Interesting, I should take a proper tape measure to it instead of guestimating what it should look like based off of what my Grandpa and Dad remember it looking like almost 40 years ago...the leaf springs at ride height still have an arch and aren't flattened out and the whole truck still has a visual rake that it would've had from the factory but yeah it was noticably lower once we loaded a motorcycle on it recently (roughly 500lbs).

 

7 hours ago, gogmorgo said:

The cover on the MJ is a bit more exposed, but if you’re not doing any massive rock crawling with it I doubt you’ll ever have an issue.

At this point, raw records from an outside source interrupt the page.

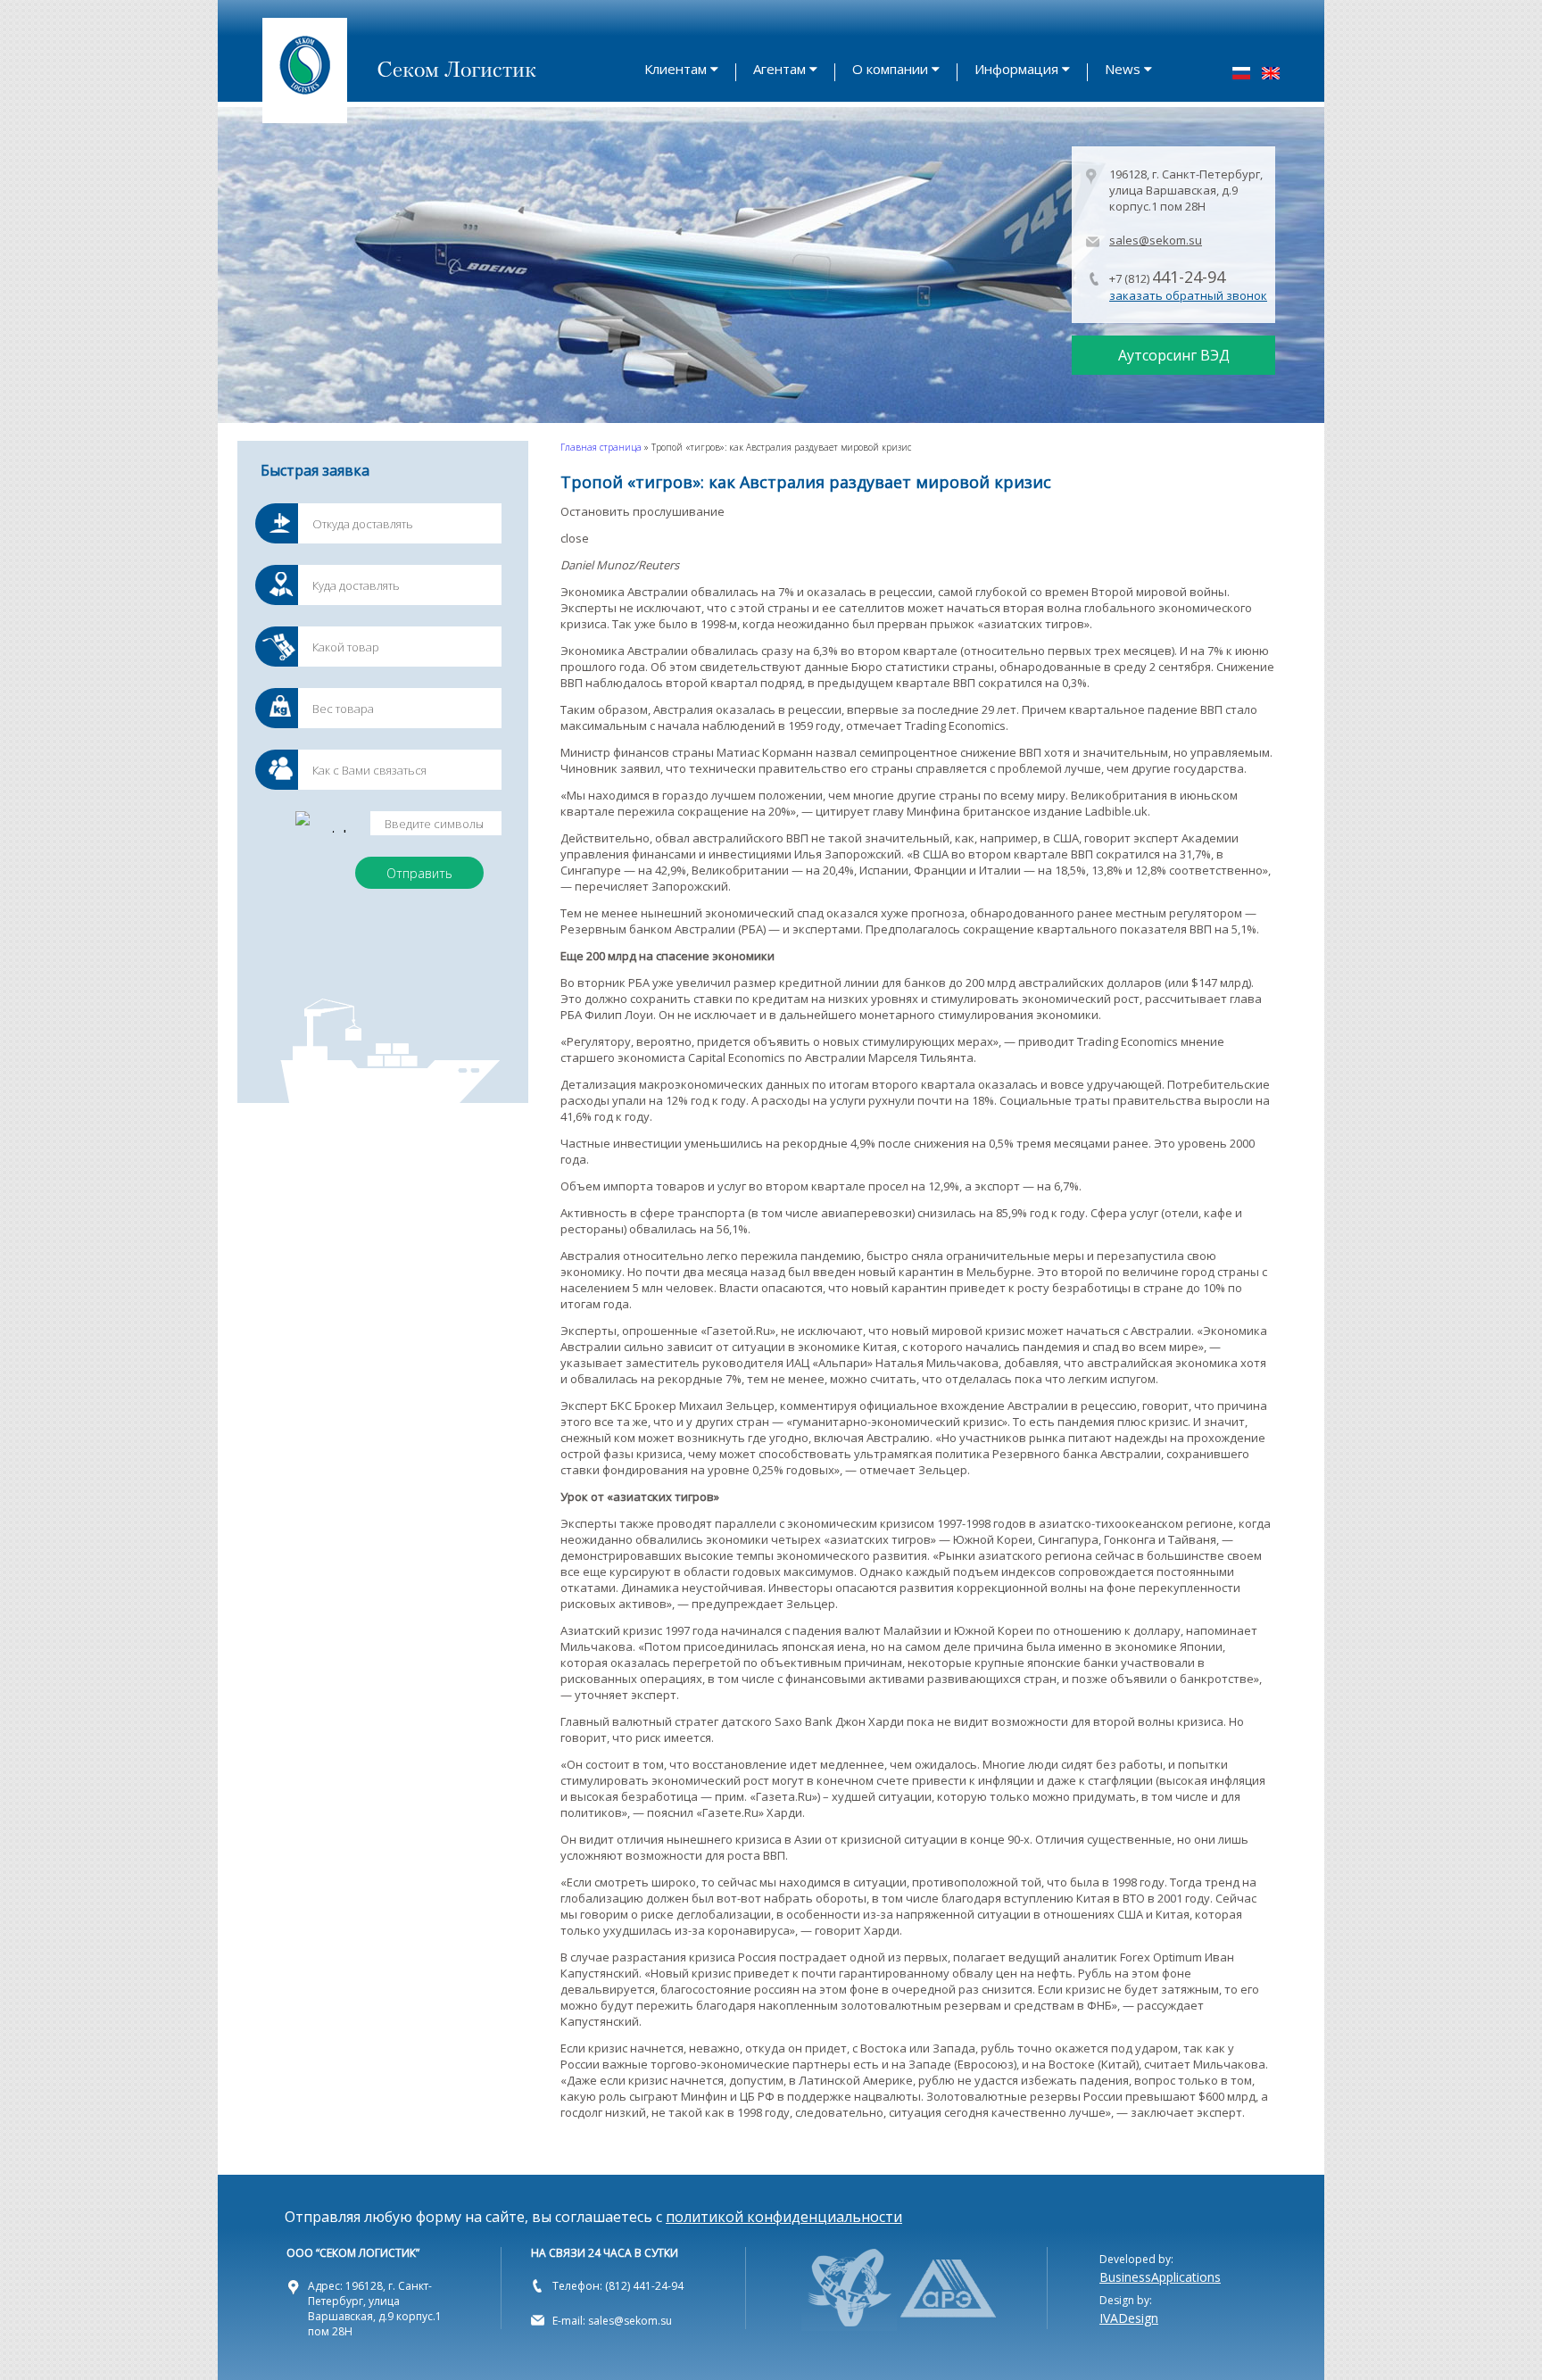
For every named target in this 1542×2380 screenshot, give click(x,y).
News (1122, 69)
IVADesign (1128, 2318)
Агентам (779, 69)
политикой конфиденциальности (784, 2217)
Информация (1016, 69)
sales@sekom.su (1155, 240)
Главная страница (601, 447)
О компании (890, 69)
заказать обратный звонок (1188, 295)
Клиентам (675, 69)
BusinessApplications (1160, 2276)
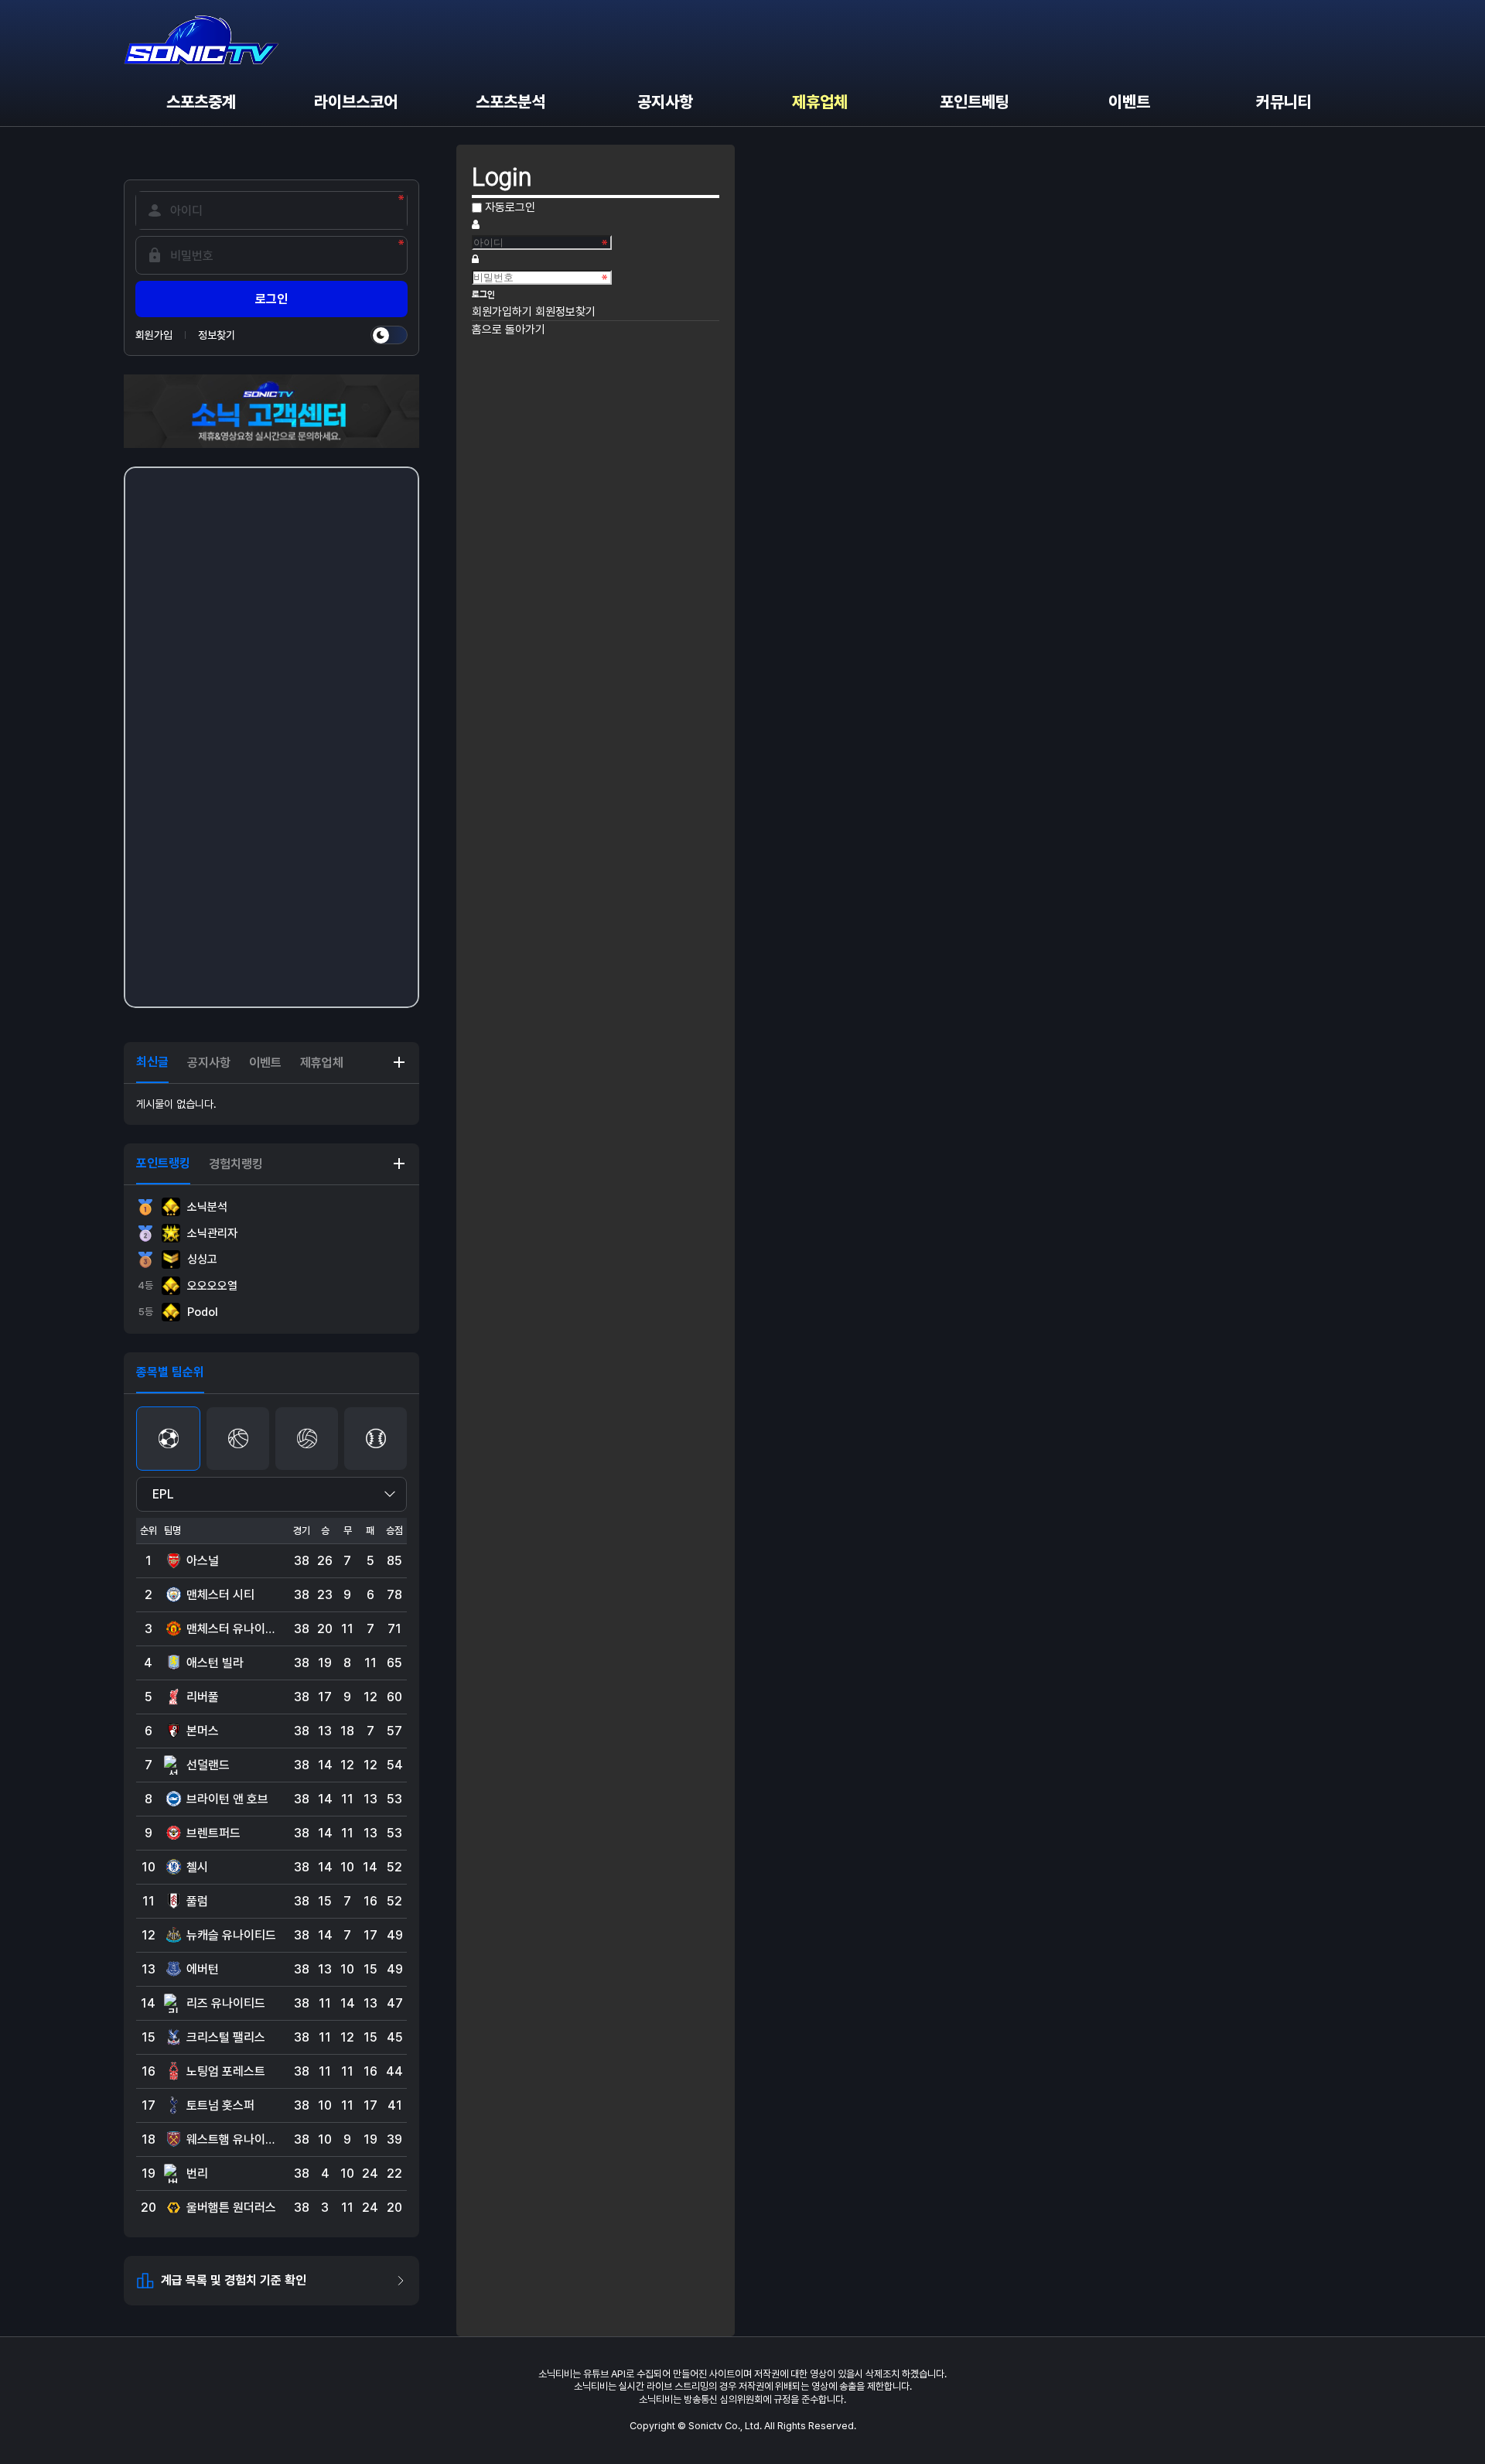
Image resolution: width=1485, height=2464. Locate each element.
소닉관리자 (212, 1233)
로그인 (271, 299)
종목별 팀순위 (170, 1372)
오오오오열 (187, 1286)
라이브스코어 (356, 101)
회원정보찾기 (565, 312)
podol (178, 1312)
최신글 (152, 1061)
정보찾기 (216, 335)
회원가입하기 (503, 312)
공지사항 (665, 101)
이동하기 (399, 1062)
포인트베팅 (974, 101)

Yeah, I've got loads of space to get at the diff with the long bed. I rebuilt the Dana 35 over the summer on the ground with it in the truck there's so much space under there. And I'm way too nervous about getting stuck or destroying the bed to do any hardcore offroading.

 

7 hours ago, gogmorgo said:

I’ve seen more diff covers rust out than I’ve ever seen hammered into things, that’s the sort of trouble you need to be looking for. 

There's basically no rust outside of surface rust on my MJ thankfully. It's been sitting in the front yard of my grandparents house since the mid-90s in California...and it's been a northern California truck all it's life, it's the one and only new vehicle my grandpa ever bought.